Der Anschluss muss sicherstellen, dass alle Details von einer Einstellung zur nächsten zueinander passen. Wenn dies nicht geschieht, spricht man von einem Anschlussfehler. Typische Anschlussfehler sind Änderungen der Stellung oder Körperhaltung der Schauspieler, Änderungen in der Kleidung oder Ausstattung und Sprünge in der angezeigten Uhrzeit von einer Einstellung zur nächsten. In Actionfilmen beobachtet man häufig, dass Beschädigungen von Fahrzeugen oder Gegenständen sich von Einstellung zu Einstellung verändern.

Das Problem des Anschlusses entsteht, weil Szenen von Spielfilmen aus Gründen der Effizienz nicht in derjenigen Reihenfolge gedreht werden, in der sie im fertigen Film erscheinen. Die Reihenfolge der Drehs ist meist durch die Verfügbarkeit von Schauspielern, Drehorten und anderen Ressourcen vorgegeben. Zwei im fertigen Film direkt aufeinander folgende Szenen können also mit großem, zeitlichem Abstand gedreht worden sein."

"Und wir sind also in einem Film?" fragt da Lama mit weit offenen Augen. "Dass Du Probleme mit Anschluss hast, meine ich bereits mitbekommen zu haben."

Ich zucke nur die Schultern.

"Und weil Deine Festplatte kaputt ist, hast Du Angst vor dem Anschluss? So wie damals in der Schwarzwaldklinik als die Haushälterin im blauen Dirndl im Wohnzimmer kurz aufgestanden ist, um nach dem Baby im Kinderzimmer zu sehen? Im Kinderzimmer trug sie dann ein grünes Dirndl, nur um Sekunden später wieder das blaue anzuhaben, als sie sich zurück in ihren Sessel im Wohnzimmer setzte?"

Ich staune: "Willst Du mir damit sagen, dass Du es verstanden hast?"

"Nein, Alter!" grunzt das Lama. "Ich verstehe kein einziges Wort. Außerdem bin ich kein Anhänger der Kontinuität.
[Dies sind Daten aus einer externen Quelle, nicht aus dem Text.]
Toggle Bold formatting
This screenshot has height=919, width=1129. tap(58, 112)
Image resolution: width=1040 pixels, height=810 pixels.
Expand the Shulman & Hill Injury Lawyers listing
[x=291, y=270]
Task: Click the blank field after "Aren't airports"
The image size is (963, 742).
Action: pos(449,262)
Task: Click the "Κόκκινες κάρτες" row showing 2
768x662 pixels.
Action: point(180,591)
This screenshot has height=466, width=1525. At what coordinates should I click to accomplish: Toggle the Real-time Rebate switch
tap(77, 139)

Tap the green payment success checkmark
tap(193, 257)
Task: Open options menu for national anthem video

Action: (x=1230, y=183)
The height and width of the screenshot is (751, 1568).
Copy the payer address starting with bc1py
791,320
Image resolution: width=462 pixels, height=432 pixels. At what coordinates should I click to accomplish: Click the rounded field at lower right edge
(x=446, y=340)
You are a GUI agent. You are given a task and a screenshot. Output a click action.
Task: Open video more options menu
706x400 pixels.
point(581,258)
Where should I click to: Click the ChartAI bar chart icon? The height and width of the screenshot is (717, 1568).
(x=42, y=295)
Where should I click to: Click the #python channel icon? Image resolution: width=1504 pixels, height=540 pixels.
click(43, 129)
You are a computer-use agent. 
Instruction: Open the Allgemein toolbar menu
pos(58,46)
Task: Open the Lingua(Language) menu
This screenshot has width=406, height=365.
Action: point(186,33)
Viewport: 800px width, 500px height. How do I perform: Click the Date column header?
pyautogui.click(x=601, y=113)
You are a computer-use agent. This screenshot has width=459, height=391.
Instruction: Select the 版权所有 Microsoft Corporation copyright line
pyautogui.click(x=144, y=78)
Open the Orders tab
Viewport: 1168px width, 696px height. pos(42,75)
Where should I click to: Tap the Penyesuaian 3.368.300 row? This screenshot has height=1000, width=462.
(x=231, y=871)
Ich bin eher ein Vertreter der Meta-Ebene."

"Na, dann", sage ich. "Wusstest Du, dass ich letzten Dienstag kurzzeitig dachte, Reykjavík sei eine finnische Stadt?"

"Manchmal wirst Du mir direkt unheimlich, Alter!" murmelt das Tier und schlürft die schmelzenden Würfel aus dem tauenden Eisbeutel.



1 comment:

  1. Die Conti-Dings ist schon längst im Arsch. John Harrison wurde erschossen, nicht Lennon. Steht hier in diesem BlogBlock. Liest Du eigentlich auch manchmal Deinen eigenen Scheiss?